Research on gender-related differences up until this point has advanced from blind belief that hormones were solely responsible to the point where the lack of knowledge and insight is accepted. The various theories, specifically the one concerning different pre-adolescent risk factors for women and subsequent exposure to stress and challenge during adolescence, are just beginning to integrate the many variables that most likely contribute to this modern phenomenon. This is important because it is unlikely that there is is only one factor, or even a small set of factors, that accounts for the emergence of gender differences in depression in early adolescence. There do appear to be many pathways to depression, and a number of biological, psychological, and social theories of depression recognize this.

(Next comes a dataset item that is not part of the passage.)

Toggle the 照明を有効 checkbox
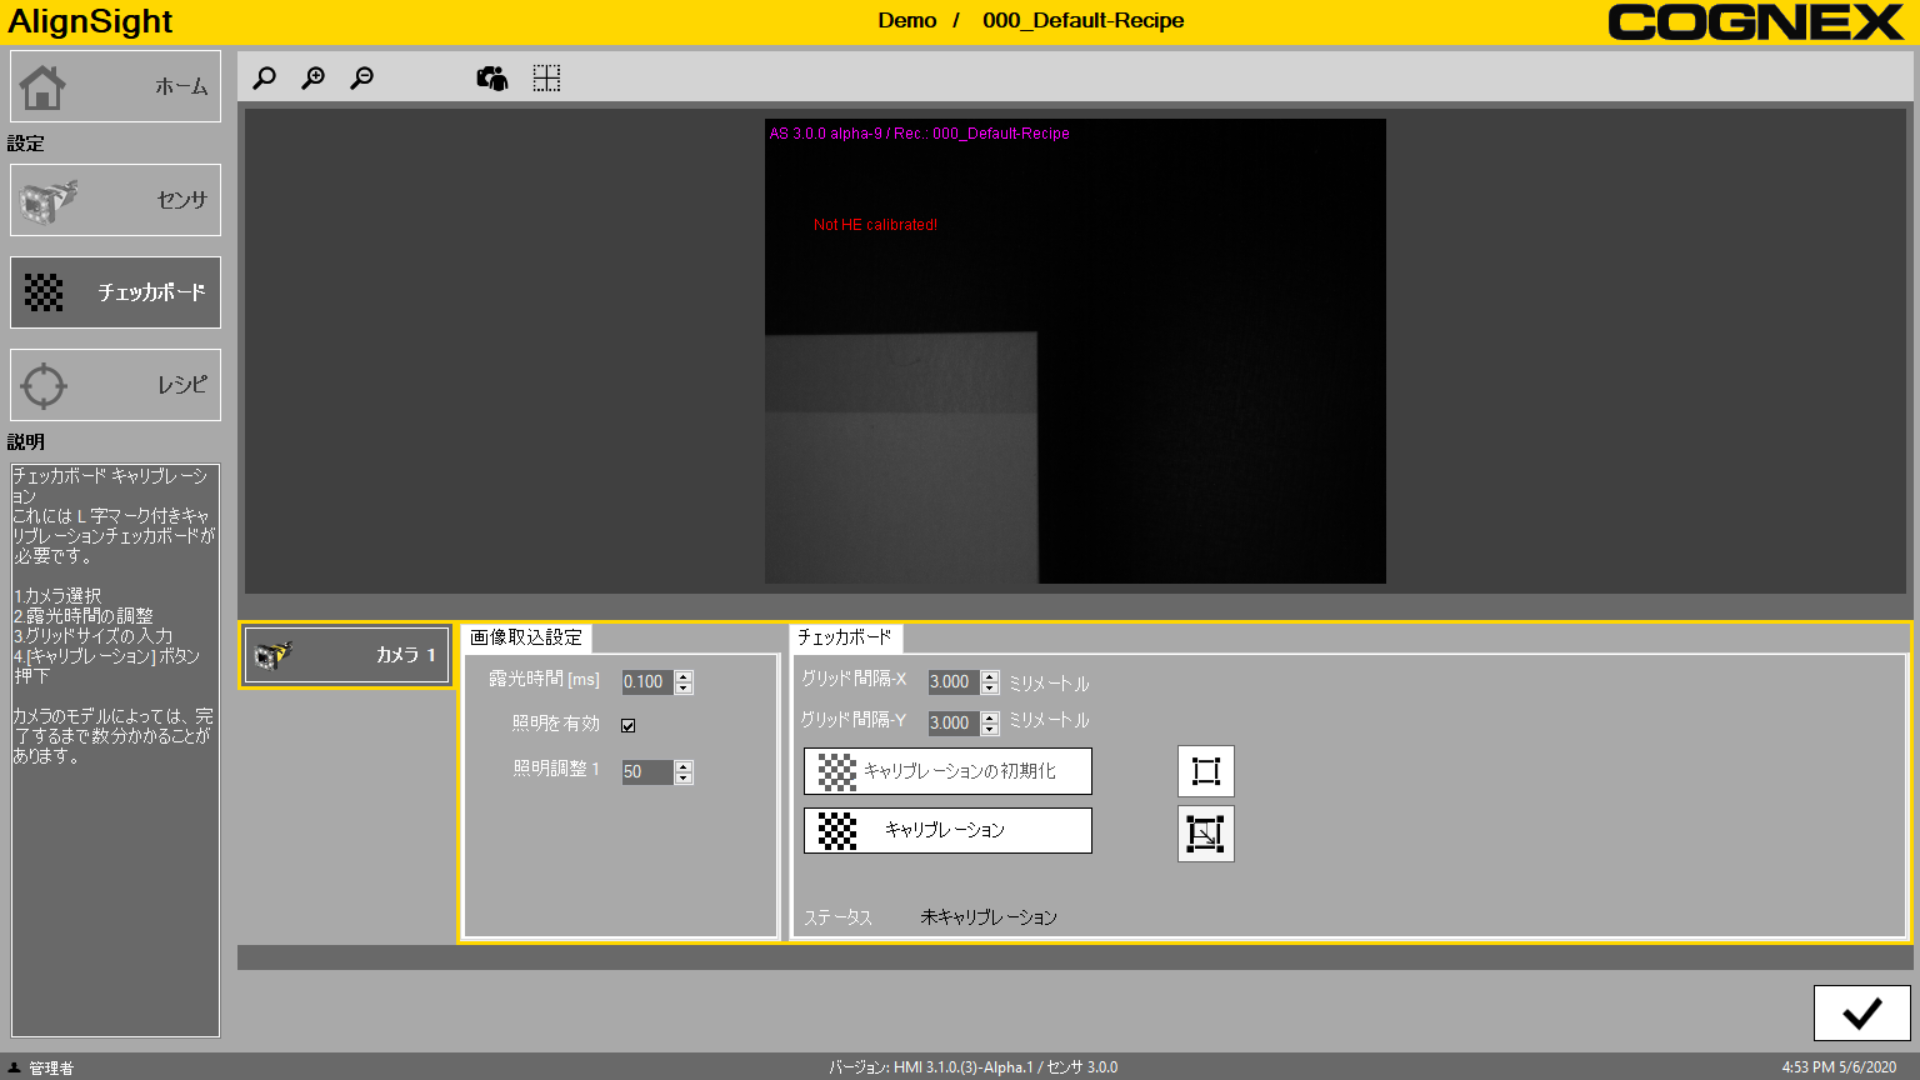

However, the findings up until now have focused on Western culture, when a comparison of cultures may help to ascertain the extent to which cultural and social construction has created this clear difference in rates of depression. If it can be shown that cultures around the world do not experiences such a difference in rates of depression, the Western model can be reexamined through a cultural lens. Such an analysis of gender-related depression in other cultures would, of course, entail the further difficulty of sorting out how Western analysis necessarily alters non-Western practice simply through examination. Another important topic for future research if whether the accepted model can help to explain both the emergence of the gender difference in depression and the emergence of gender differences in other types of"internalizing" disorders, such as anxiety and eating disorders. It seems logical that depression and these other disorders would be linked through the common cultural construction of stereotypes that is gender socialization.
In all, the lack of fundamental understanding of the nature of this difference in rates of depression for men and women poses major questions concerning the ambivalence of researchers to more fully explore the anthropological and sociological nature of these gender differences in depression. Especially since there is such an overlap between the stereotypical views of women and their personalities and the definition and criteria for depression, it would seem that more thoroughly examining the constructed or natural barriers for females in our society might lead to a better understanding of the causes and, more to the point, the real symptoms of depression. This latter point stems from the possibility that the categorization of depression and its application to both men and women is inherently wrong, that, just as there are probably more types of depression than are currently defines, there may be an intrinsic difference in what constitutes depression in women and men.